■ Task prompt
Pick up the commentary on characters from The 100 after its final sentence and write what comes next.

■ Exercise text
......
Roan was advertised by the writers as an ambiguous character with shifting loyalties, but I predict that he will become an ally to Clarke, if only judging from Taylor's comments. I'm already a fan of Zach McGowan's acting, and I hope he has a prominent role in the future, possibly as Clarke's love interest? Granted, she already has her hands full with Bellamy, Lexa, and now Niylah, but the seemed to have chemistry, and Eliza's comments seem to indicate a deeper connection between the characters. We'll have to wait and see.

Pike


Pike is a significantly less likable character, but I'm assuming that was intentional, because he's clearly being positioned as a new antagonist this season. He was an "Earth Skills" teacher on the Ark (and Clarke was his best student, naturally), but in the face of adversity, has become a charismatic and toxic leader of the survivors from Farm Station. When Farm Station fell from the sky into Ice Nation, they were immediately attacked, and the Azgeda hunters killed sixteen children, as well as Monty's father. As a result, Pike and his group have painted all Grounders with the same broad brush, and proudly proclaim themselves "Grounder killers." He's The 100's equivalent of a racist and xenophobe, insisting that all Grounders are the same, denying their personhood, and even telling them to "speak English." Think season one Kane, but even worse.
......
■ Supplied material
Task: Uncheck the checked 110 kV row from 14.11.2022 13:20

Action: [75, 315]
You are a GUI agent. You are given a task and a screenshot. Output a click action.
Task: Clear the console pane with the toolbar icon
......
■ Output below
He's also generally ruthless, as he told Monty that they unequivocally "did the right thing" at Mount Weather, because it's "kill or be killed." There is, of course, an argument to be made that they did the right thing, but you have to be pretty heartless not to pause at the fact that they killed dozens of innocent children. I'm sure The 100 will make his motivations somewhat complex, dominated by fear and a desire to protect his people, most likely, but for now, he's the one we love to hate. He's also probably responsible for the field of bodies Lexa finds in the trailer:



The City of Light


In the premiere, it seemed that the City of Light might be the sci-fi equivalent of a bad acid trip. Jaha reached it by swallowing some sort of pill given to him by A.L.I.E., and when he was "there," it appeared to Murphy (and the audience), that he was just sitting and meditating. But in this episode, we find out that it is probably an actual place. We see Emori kill Gideon, and then we see him again—decidedly not dead—in the City of Light along with A.L.I.E., Jaha, and Otan. So apparently, the City of Light is some kind of spiritual plane (or possibly a virtual reality?) that has eliminated not only pain and envy, but death.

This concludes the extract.